I shall persist a bit longer. My goal is to understand why FEers maintain their belief system, in the face of what appears to be massive contrary evidence. Note I haven’t considered any evidence that requires complex scientific instrumentation, or accepting the statements of the scientific establishment. Just people looking at their watches at airports, plotting reported flight times on flat paper, etc.
What makes it irrational is the selective way evidence is ignored.
Tom has said a few times recently "if the evidence of a round earth is so strong, why can't you provide any irrefutable proof?"
And the answer is if someone is willing to stretch credulity to breaking point you can refute any evidence.
I said in another thread that there's a reason why in a UK court a case must be proven beyond
reasonable doubt, it is impossible to prove anything absolutely outside of the limited language of mathematics.
So a ridiculous conversation which I imagined in another thread could go:
"I don't believe kangaroos exist"
"What? But every biologist recognises that kangaroos exist."
"That is just argument from authority, that doesn't prove anything."
"But...ok, I've seen a kangaroo!"
"Liar! You're part of the great kangaroo conspiracy. Or maybe you just think you have"
"What?! Ok, look. Here's a photo I took of a kangaroo."
"Looks fake to me, your Photoshop skills are quite impressive though."
"Fine...here's some film of one then from a nature documentary."
"Yeah, made by people who want to perpetuate the great kangaroo myth. Have you heard of CGI?"
"Right! Look. We're at a zoo, there's a kangaroo..."
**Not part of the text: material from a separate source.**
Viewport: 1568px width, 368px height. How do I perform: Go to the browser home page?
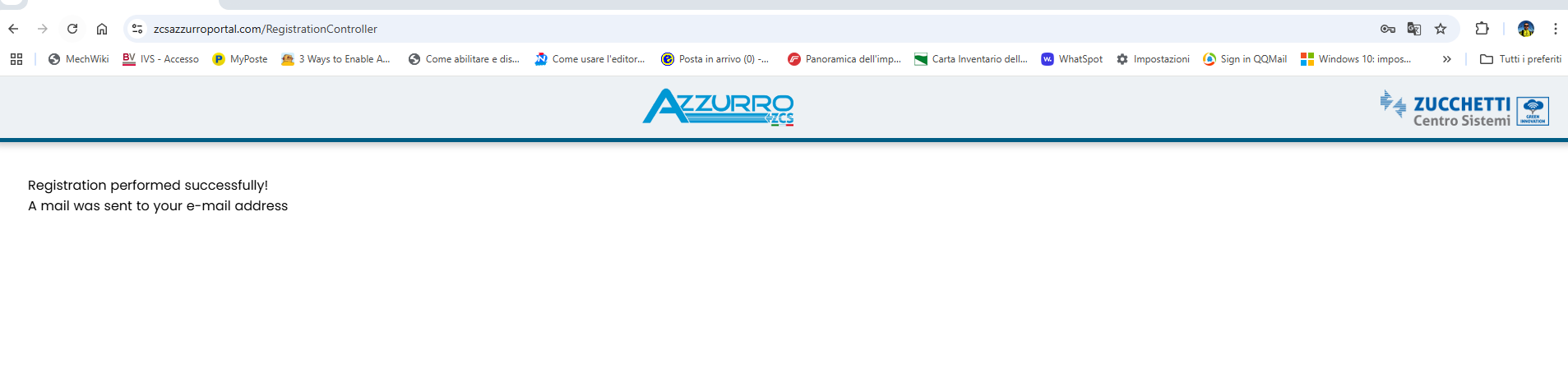point(102,29)
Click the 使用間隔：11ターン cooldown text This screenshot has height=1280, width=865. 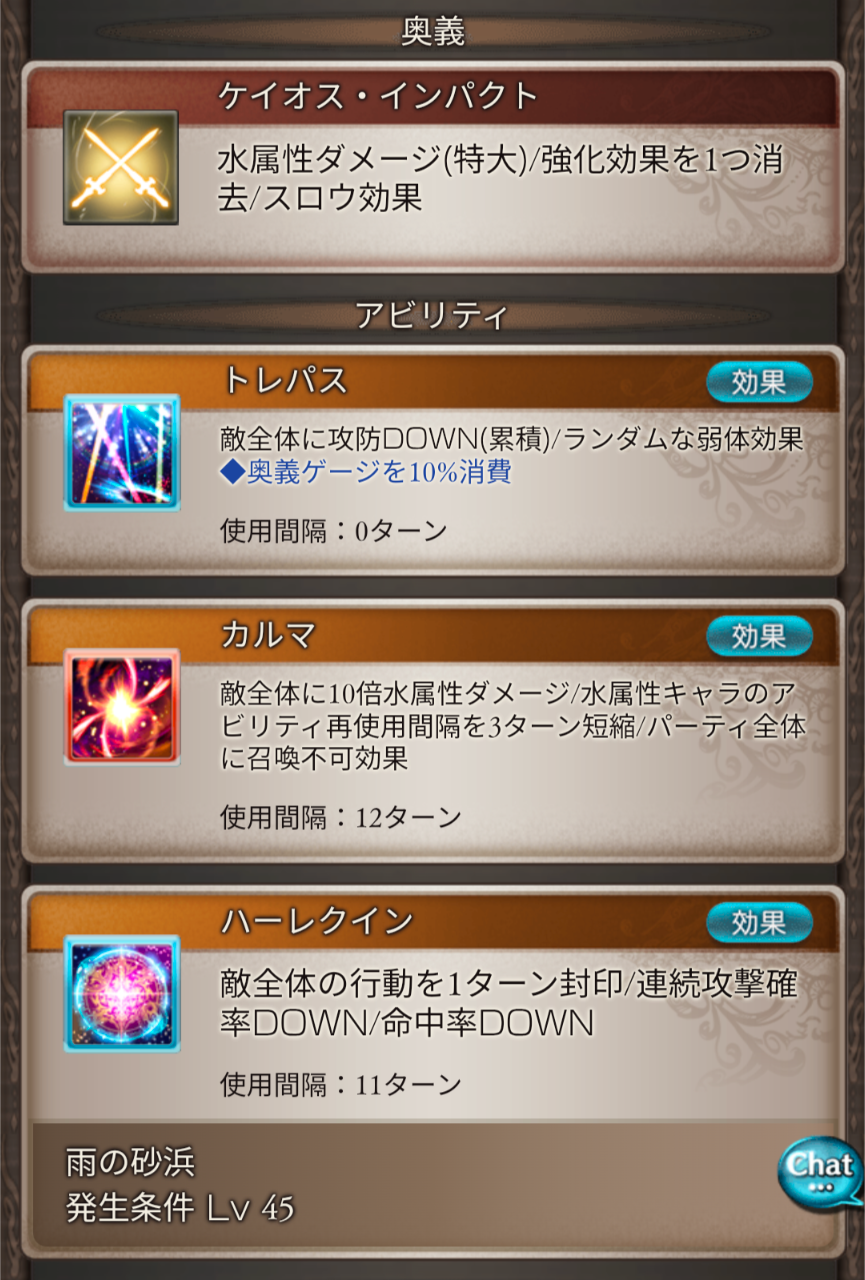pyautogui.click(x=340, y=1083)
"...Looks animatronic to me..."
Point being, if someone is determined enough to dispute or dismiss or call fake anything which shows them to be wrong about something then they'll never accept anything as definitive proof.
And that's what Tom does. It's what you have to do if you want to cling on to flat earth belief.
The story about Galileo is interesting, on the Wiki page about Rowbotham there is a similar story:
When finally pinned down to a challenge in Plymouth in 1864 by allegations that he wouldn't agree to a test, [Rowbotham] appeared on Plymouth Hoe at the appointed time, witnessed by Richard A. Proctor, a writer on astronomy, and proceeded to the beach where a telescope had been set up. His opponents had claimed that only the lantern of the Eddystone Lighthouse, some 14 miles out to sea, would be visible. In fact, only half the lantern was visible, yet Rowbotham claimed his opponents were wrong and that it proved the Earth was indeed flat
It's hard to reason with people like that. I do it because I don't think this nonsense should be left unchallenged.
Someone said to me that this is different from other conspiracy theories. You can believe that the moon landings were faked but in doing so you don't have to deny the very nature of reality itself as you have to if you're going to believe in a flat earth.